RBI (runs batted in) Le nombre de points produits directement par ce frappeur. Si trois coureurs reviennent au marbre grâce à ses actions au bâton, il inscrit 3 RBI. C’est la stat de productivité avec coureurs sur base, mais elle dépend beaucoup de la qualité des coéquipiers qui arrivent sur base avant lui.

K (strikeouts subis) Nombre de fois où le frappeur a été retiré sur prises. Un taux de strikeout élevé (au-dessus de 25-28 % des passages) commence à peser sur la productivité même si la puissance compense.

BB (bases on balls, ou walks) Nombre de passes sur balles reçues. Beaucoup de BB indique un frappeur patient et difficile à pitcher, qui force le lanceur à entrer dans la zone ou à l’envoyer sur base.

Les stats de pitching (lanceurs)

ERA (earned run average) C’est le nombre de points encaissés par le lanceur pour 9 manches lancées, en ne comptant que les points “mérités” (pas ceux provoqués par des erreurs défensives). C’est la stat de référence pour évaluer un lanceur partant.

Repères : au-dessus de 4.50, c’est difficile ; 3.50-4.50, dans la moyenne ; 2.50-3.50, très bon ; en dessous de 2.50, élite.

IP (innings pitched) Le nombre de manches lancées. Un lanceur partant qui sort régulièrement à 6+ innings “mange” des innings et préserve le bullpen. On écrit 6.2 pour “6 manches et 2 retraits” (pas 6,67).

K (strikeouts réalisés) Cette fois c’est le lanceur qui enregistre des retraits sur prises. Plus il en fait, moins il dépend de la défense derrière lui : une balle frappée peut trouver un trou, un strikeout ne dépend que du lanceur.

BB (walks accordés) Les passes accordées par le lanceur. Trop de walks signifie que le lanceur ne contrôle pas la zone, met des coureurs sur base gratuitement et fait monter son compteur de lancers vite.

WHIP (walks + hits per inning pitched) (BB + H) / IP. La stat qui résume en un chiffre combien de frappeurs atteignent la base par manche lancée. Un WHIP de 1.00 signifie un seul frappeur sur base par manche en moyenne. C’est le seuil de l’élite. En dessous de 1.20, c’est très bon.

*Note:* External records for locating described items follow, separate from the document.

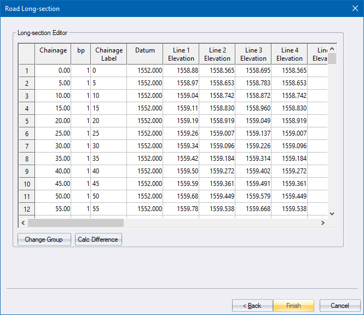The image size is (364, 315).
Task: Select the Datum column header
Action: tap(145, 54)
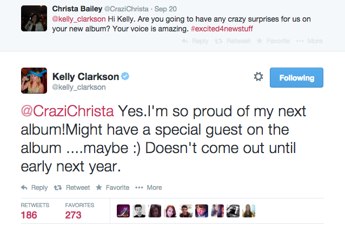Click the first purple avatar in the favoriters row
The height and width of the screenshot is (232, 345).
coord(123,211)
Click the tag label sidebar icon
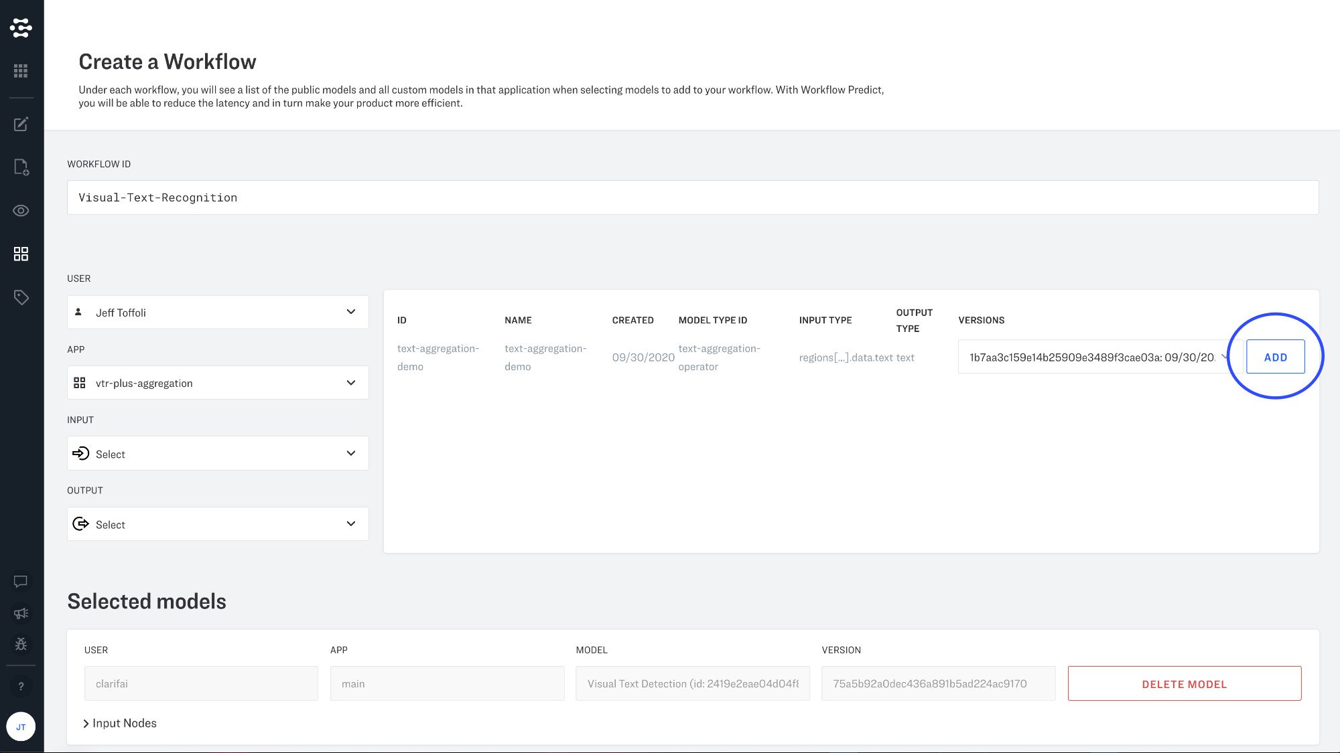1340x753 pixels. (21, 297)
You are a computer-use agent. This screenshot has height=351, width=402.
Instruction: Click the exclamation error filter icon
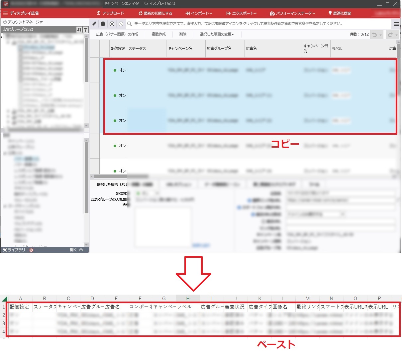point(103,24)

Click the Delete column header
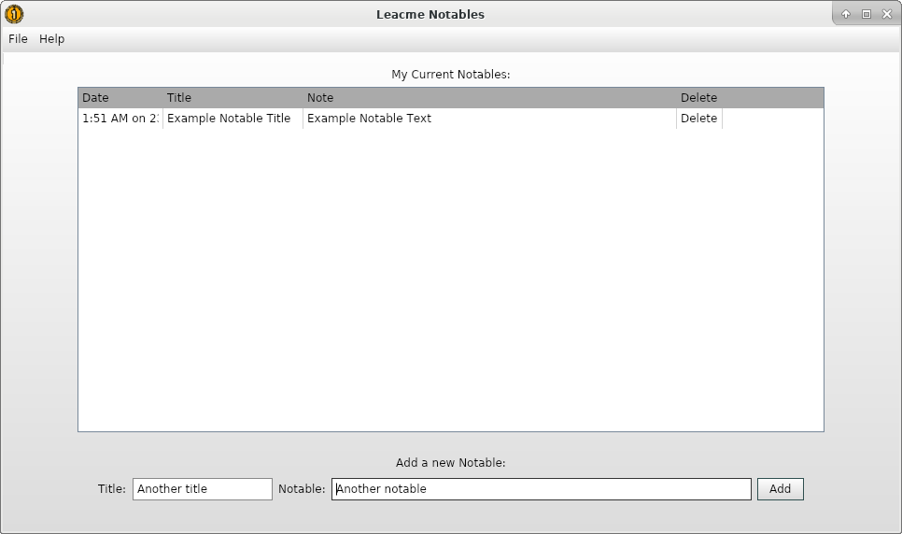click(699, 98)
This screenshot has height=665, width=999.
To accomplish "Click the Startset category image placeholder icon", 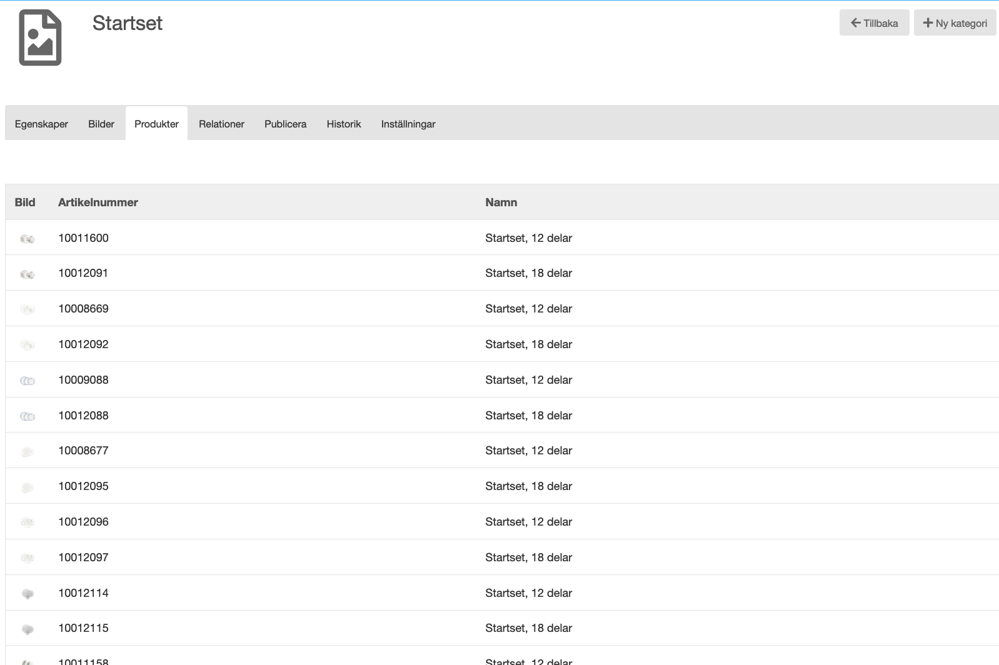I will (x=40, y=38).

K/9 (strikeouts pour 9 manches) Le taux de strikeouts, ramené à 9 manches pour pouvoir comparer des lanceurs avec des IP différentes. Un K/9 de 9.0 signifie en moyenne un strikeout par manche.

Les stats avancées

WAR (wins above replacement) C’est la stat qui tente de tout résumer en un seul chiffre : combien de victoires supplémentaires ce joueur apporte-t-il à son équipe par rapport à un joueur de remplacement disponible en ligues mineures ?

Un WAR de 0 à 2 est un joueur remplaçant. 2-4 : titulaire solide. 5-7 : All-Star niveau. 8 et plus : candidat MVP. Aaron Judge a terminé à 11.4 de WAR en 2022, saison de 62 HR.

Le WAR est calculé différemment selon Baseball-Reference et FanGraphs (les deux sources principales), ce qui donne parfois des chiffres légèrement différents pour le même joueur. Les deux méthodes sont valables.

BABIP (batting average on balls in play) La moyenne au bâton sur les balles mises en jeu (excluant home runs et strikeouts). Un BABIP très élevé (.380+) suggère souvent de la chance temporaire ; très bas (.270-), souvent une malchance. C’est utile pour prédire si un frappeur va “revenir vers la moyenne” ou si sa performance est réelle.

La notation du boxscore

Dans un récap, la ligne offensive d’un frappeur s’écrit souvent : 2-for-4, 1 HR, 3 RBI, 1 BB, 1 K. Ça signifie : 2 hits en 4 passages au bâton, avec un home run, 3 points produits, un walk et un strikeout.

La ligne de stats de saison s’écrit : .287/.361/.512. Soit AVG/OBP/SLG dans cet ordre, toujours. Ce format sera répété dans tous les articles du site.

Ce qu’une stat ne dit pas

Les stats mesurent le passé. Elles ne prédisent pas parfaitement le futur à court terme. Un frappeur à .340 en mai peut se retrouver à .280 en août. La taille d’échantillon compte énormément en baseball, et c’est justement pour ça que 162 matchs sont nécessaires pour tirer des conclusions fiables.